The caregivers will distribute information and urge moviegoers to join the drive for a fundamental overhaul of the nation's dysfunctional healthcare system -- as is so brilliantly described in "SiCKO." They will urge the audience to help pass single-payer/Medicare-for-all-type legislation such as HR 676 now pending in Congress and several states, and make it a central focus of the presidential campaign.
Nurses and doctors are serving as co-hosts of "SiCKO" premieres across the nation.
A delegation of nurses and doctors from across the country will embark on a tour of East Coast cities beginning today in New York to help energize the nurse grassroots. The tour will mostly take place in a colorfully-wrapped bus encouraging people to see the movie and is being planned in conjunction with premieres of the film in New York, Washington D.C., and other locales.
"SiCKO" profiles a number of Americans with insurance who have been denied needed care by their insurance companies, describes how the insurance-based healthcare system is structured to keep it that way, and provides examples of other industrialized nations where insurance companies do not stand in the way of medical care.
The campaign will highlight the need for reforms that prevent insurance companies from denying care, and send a strong signal to politicians in Congress, state capitals, and the presidential race who are promoting insurance-based reforms.
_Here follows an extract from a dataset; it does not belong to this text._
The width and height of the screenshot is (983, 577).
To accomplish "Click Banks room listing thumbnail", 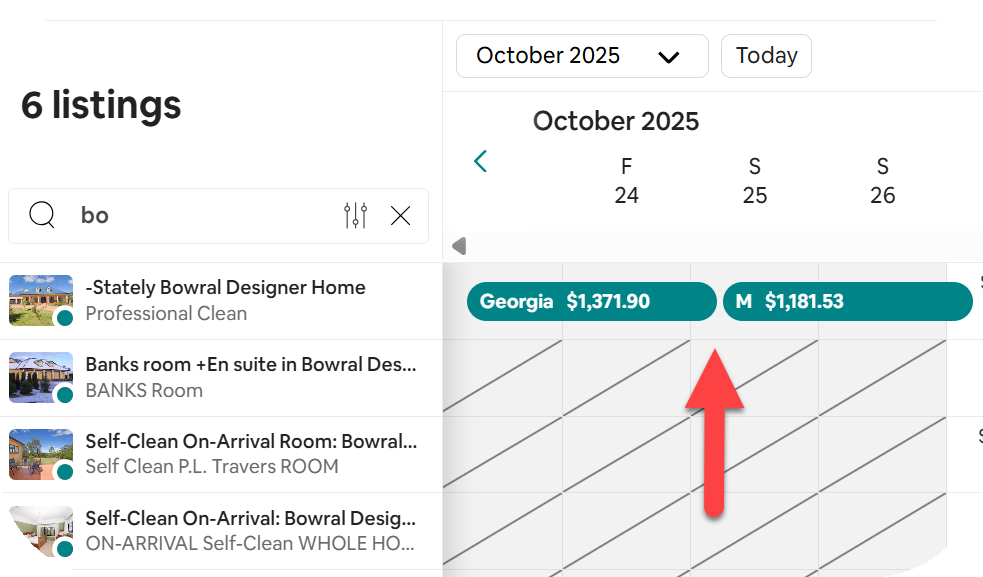I will pyautogui.click(x=41, y=377).
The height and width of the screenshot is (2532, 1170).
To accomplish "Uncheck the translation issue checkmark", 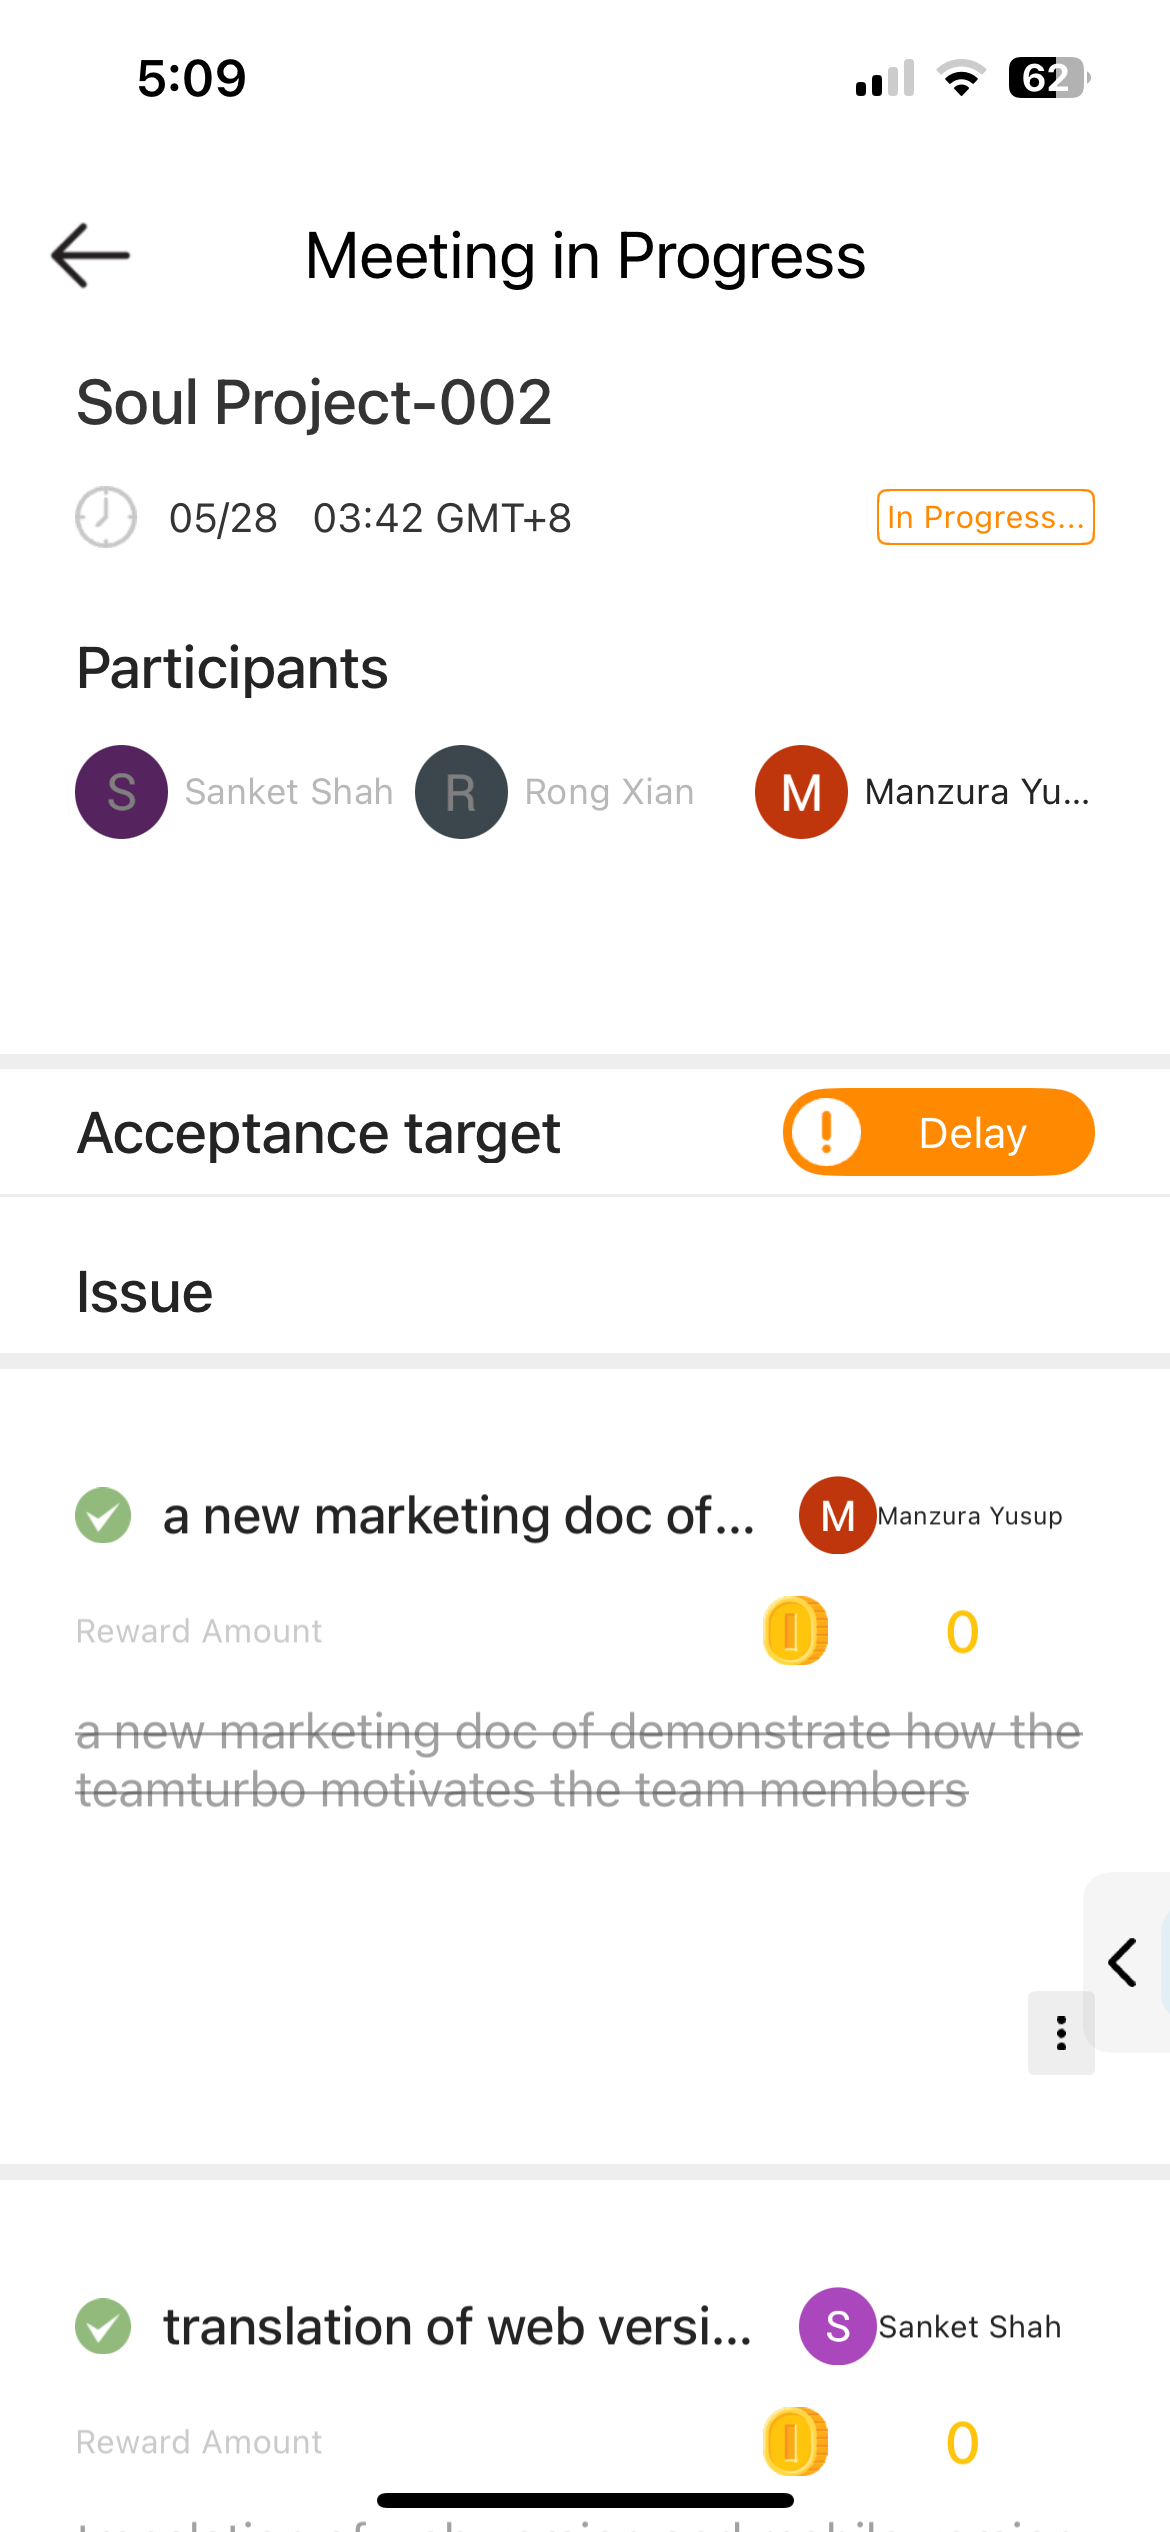I will coord(103,2326).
HR 676 and similar bills in several state legislatures would have one public entity collecting and disbursing all revenues for care delivered by our current, mostly-private hospitals, clinics, and doctors, similar to how Medicare works. The system is universal, assures comprehensive benefits, guarantees freedom to choose your provider, and controls costs. It also drastically curbs administrative costs -- and the waste caused by insurance company profits and paperwork.